Revisando la novela, descubro la importancia que di a una cuestión a la cual recién hoy se le reconoce vigencia: la Batalla por el Relato, es decir la necesidad de enfrentar al adversario no sólo en los hechos sino también en la lectura de los mismos. Podríamos definirla así: mejor que decir es hacer, y mejor que hacer es hacer y contarlo (bien). El tema asoma como pulsión en todo el libro: en las visiones apócrifas de Calabert, en los folletines que inspiraban a Potota, en las historias que determinan el sino de un circo ambulante. Pero en ningún pasaje está más clara que en el cameo del Negro Ferreyra, uno de los pioneros del cine argentino. La novela lo encuentra en su decadencia, cuando se vio forzado a pergeñar películas que no eran nuevas, porque ya no tenía dinero para filmar sino que estaban montadas como rompecabezas, a partir de trozos de sus largometrajes consagrados. Práctica más que vigente, la del pobre Ferreyra: ¿o no asistimos a diario a manipulaciones de lo real a partir de sus elementos comprobados, llegando al punto de invertir descaradamente el sentido de los hechos?

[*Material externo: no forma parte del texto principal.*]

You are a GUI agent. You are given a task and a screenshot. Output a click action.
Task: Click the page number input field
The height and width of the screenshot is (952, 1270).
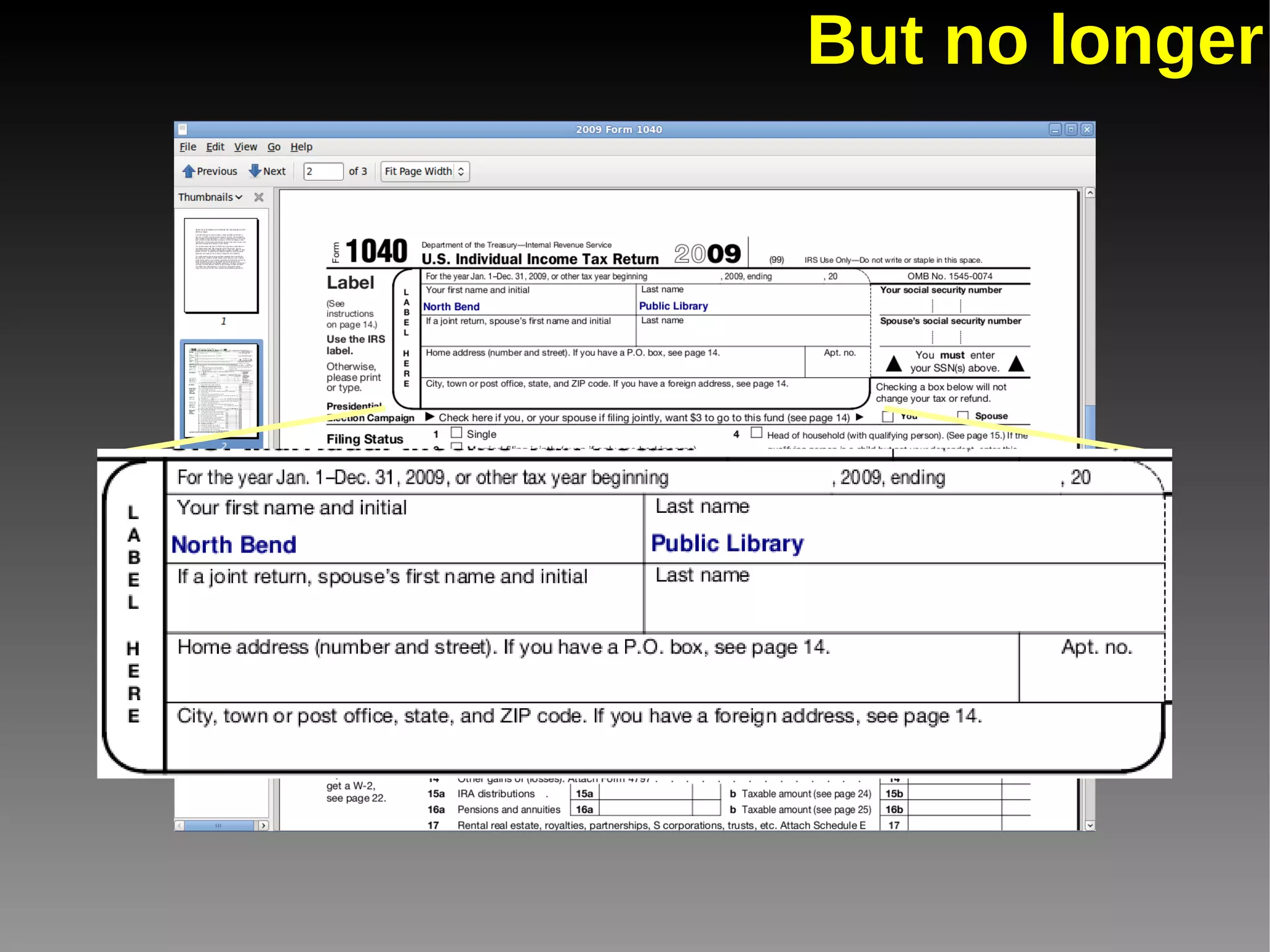(x=323, y=171)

Tiempo después publiqué otra novela (El espía del tiempo, Alfaguara, 2002), donde Calabert reaparecía brevemente. Para entonces había entendido ya, como otros cultores de la ucronía, que las soluciones mágicas no aplican a los problemas gordos: ni los viajes en el tiempo, ni los crímenes selectivos, ni las fumatas blancas alcanzan para corregir ciertos rumbos de la Historia, por lo menos a piacere. Por eso El espía se hacía cargo de la cuestión del genocidio de los ’70, contemplándolo en el espejo deformante de un país ficticio. Si tuviese que imaginar cómo siguió la historia de mi Argentina ucrónica, diría que la irrupción en el escenario político de las clases populares habría ocurrido aun sin Perón, tal vez canalizada por formas más tradicionales de la izquierda como en el resto de América latina; y en consecuencia, que habríamos padecido de todos modos la violencia genocida que se extendió en los ’70 por el subcontinente.

El único elemento que se resiste a la extrapolación fácil, la única carta impredecible, es Eva. Que sin Perón no habría encontrado un lugar natural para la práctica política en la Argentina de los ’40. ¿Qué habría hecho de no haber contado con la plataforma a medida que Perón representó para ella? ¿Se habría consagrado como la más grande estrella del cine argentino, a pura fuerza de voluntad? (Hay grandes estrellas locales que son peores actrices que ella.) ¿Tendríamos hoy posters en nuestros cuartos donde se la ve con boina y habano, mientras la canción celebra a la Comandante Eva Duarte? ¿Y si le hubiesen extirpado el tumor a tiempo? En ese caso el establishment tendría que haber encontrado otro modo de frenarla (el método Kennedy, por ejemplo), porque si le dejaban las manos libres, chau establishment.

Pero de todos modos tendríamos Papa. Porque el fuego que caracteriza la personalidad de Bergoglio preexiste, imagino, a la identificación de las herramientas convenientes para llevar adelante su campaña hacia Roma.

Vaya aquí mi agradecimiento a Daniel Tognetti y Martiniano Cardoso, sin los cuales no habría recordado a Calabert. Que veinte años después demostró haber aprovechado mejor que yo los vientos de la Historia.